* [Problems]
**a)** Do the statements below agree with the article on "Get or Create" in YugabyteDB? Answer each with yes or no and quote the deciding words from the article.
(i) The surrogate key "id" is used as the primary key of the USERS table.
(ii) The article recommends relying on the ON CONFLICT construct.
(iii) The ins step creates a new user even when get returns a row.
**b)** What are the answers to these questions about the article on "Get or Create" in YugabyteDB?
(i) What type and length does the table definition give the email column?
(ii) Which option of explain analyze displays the number of read and write requests?
(iii) In PostgreSQL, what may you look at to understand the execution cost?
**c)** Carry on the article on "Get or Create" in YugabyteDB from the point where it stops.

* [Passage]
□ □ □ □ □

Implementing “Get or Create” in YugabyteDB (or PostgreSQL)



This content originally appeared on DEV Community and was authored by Franck Pachot

In SQL, you can perform a “Get or Create” operation using a WITH clause, where each operation is a Common Table Expression (CTE). The following tweet and article inspired this idea, but I suggest a more efficient design.

  • When executing two statements conditionally, start with the most frequent scenario. Avoid inserting if it fails most of the time. Databases optimize successful operations over exceptions.
  • Avoid the ON CONFLICT construct, which relies on constraints and may have surprising transactional behavior. Common Table Expressions (CTEs) are safer with clean input and output states.

In this example, we have a USERS table with two keys: a natural key (“email”) and a surrogate key (“id”). I decided to use the surrogate key as the primary key. The natural key is defined with a constraint and serves as a secondary index.

create table users (
    id generated always as identity primary key,
    email varchar(255) unique not null
);

Here is my query, which I declare as a prepared statement to execute many times:

prepare get_or_create_user_email(text)
 as
with
-- the input set
val(email) as (
  values ($1)
),
-- the result of get (can be empty)
get as (
  select users.* from users natural join val
),
-- the result of insert (if get is empty)
ins as (
  insert into users(email) select email from val
  where not exists (select * from get)
  returning *
)
-- get or create
select * from get
union all
select * from ins
;

Common table expressions make it easy to understand:

  • val captures the input email.
  • get attempts to retrieve the user with the given email. The result is empty if not found.
  • ins creates the new user only if get is empty and returns the new row.
  • Union: Combine the get and ins results to return one user id.

Let’s execute the “create” scenario with explain analyze and the dist option that displays the number of read and write requests. (In PostgreSQL, you may look at buffers, wal to understand the execution cost).


yugabyte=# explain (analyze, dist, buffers)
execute get_or_create_user_email('john.doe@example.com')
;
                                                                                                                            QUERY PLAN
---------------------------------------------------------------------------------------------------------------------------------------
 Append  (cost=4.20..4.25 rows=2 width=524) (actual time=8.482..8.487 rows=1 loops=1)

□ □ □ □ □

* [Data segment]
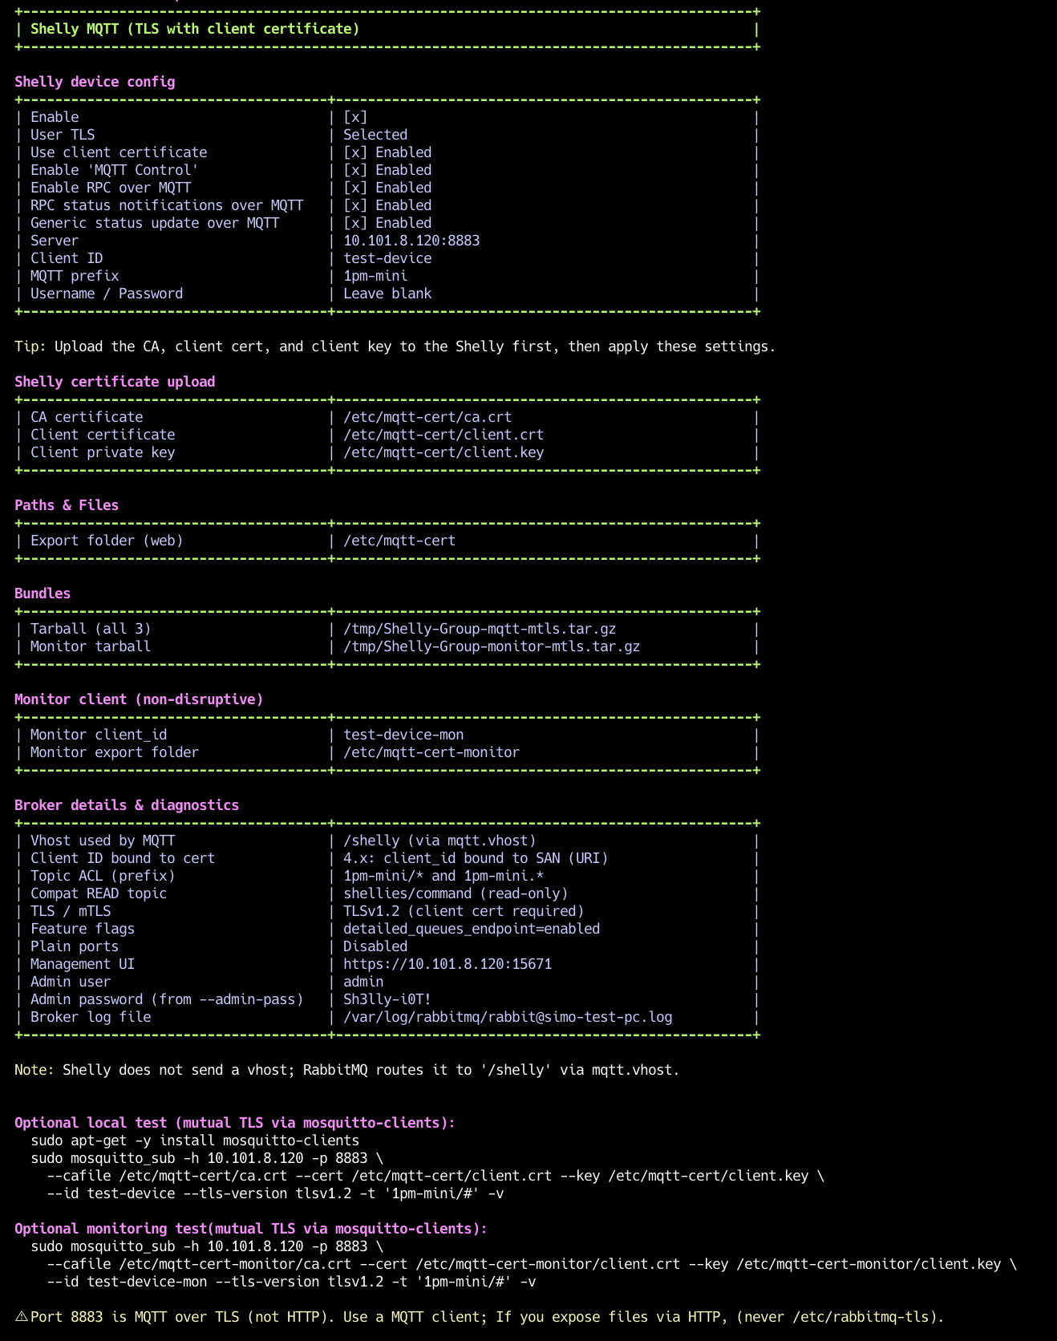Click the Monitor tarball path in Bundles
1057x1341 pixels.
(491, 646)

□ □ □ □ □

* [The results]
**a)**
(i) Yes: "I decided to use the surrogate key as the primary key."
(ii) No: "Avoid the ON CONFLICT construct, which relies on constraints and may have surprising transactional behavior."
(iii) No: "ins creates the new user only if get is empty and returns the new row."

**b)**
(i) varchar(255)
(ii) The dist option
(iii) buffers, wal

**c)**
   CTE val
     ->  Result  (cost=0.00..0.01 rows=1 width=32) (actual time=0.001..0.002 rows=1 loops=1)
   CTE get
     ->  YB Batched Nested Loop Join  (cost=0.00..4.15 rows=1 width=524) (actual time=0.986..0.986 rows=0 loops=1)
           Join Filter: ((users.email)::text = val.email)
           ->  CTE Scan on val  (cost=0.00..0.02 rows=1 width=32) (actual time=0.004..0.004 rows=1 loops=1)
           ->  Index Scan using users_email_key on users  (cost=0.00..4.12 rows=1 width=524) (actual time=0.923..0.923 rows=0 loops=1)
                 Index Cond: ((email)::text = ANY (ARRAY[val.email, $2, $3, ..., $1024]))
                 Storage Index Read Requests: 1
                 Storage Index Read Execution Time: 0.849 ms
   CTE ins
     ->  Insert on users users_1  (cost=0.02..0.04 rows=1 width=524) (actual time=7.489..7.492 rows=1 loops=1)
           Storage Table Write Requests: 1
           Storage Index Write Requests: 1
           InitPlan 3 (returns $1026)
             ->  CTE Scan on get get_1  (cost=0.00..0.02 rows=1 width=0) (actual time=0.000..0.000 rows=0 loops=1)
           ->  Result  (cost=0.00..0.03 rows=1 width=524) (actual time=7.423..7.425 rows=1 loops=1)
                 One-Time Filter: (NOT $1026)
                 ->  CTE Scan on val val_1  (cost=0.00..0.02 rows=1 width=32) (actual time=0.001..0.002 rows=1 loops=1)
   ->  CTE Scan on get  (cost=0.00..0.02 rows=1 width=524) (actual time=0.988..0.988 rows=0 loops=1)
   ->  CTE Scan on ins  (cost=0.00..0.02 rows=1 width=524) (actual time=7.492..7.497 rows=1 loops=1)
 Planning Time: 7.889 ms
 Execution Time: 12.009 ms
 Storage Read Requests: 1
 Storage Read Execution Time: 0.849 ms
 Storage Rows Scanned: 0
 Storage Write Requests: 2
 Catalog Read Requests: 12
 Catalog Read Execution Time: 10.036 ms
 Catalog Write Requests: 0
 Storage Flush Requests: 1
 Storage Flush Execution Time: 3.231 ms
 Storage Execution Time: 14.117 ms
 Peak Memory Usage: 568 kB

For the creation of a new email, a Read Request is first made to check if the email exists in the Secondary index. This is followed by two write requests to update the table and the secondary index. These two write requests are then batched into one Flush request to reduce the latency.


yugabyte=# explain (analyze, dist, buffers)
execute get_or_create_user_email('john.doe@example.com')
;

                                                              QUERY PLAN
---------------------------------------------------------------------------------------------------------------------------------------
 Append  (cost=4.20..4.25 rows=2 width=524) (actual time=1.420..1.433 rows=1 loops=1)
   CTE val
     ->  Result  (cost=0.00..0.01 rows=1 width=32) (actual time=0.001..0.001 rows=1 loops=1)
   CTE get
     ->  YB Batched Nested Loop Join  (cost=0.00..4.15 rows=1 width=524) (actual time=1.417..1.422 rows=1 loops=1)
           Join Filter: ((users.email)::text = val.email)
           ->  CTE Scan on val  (cost=0.00..0.02 rows=1 width=32) (actual time=0.004..0.004 rows=1 loops=1)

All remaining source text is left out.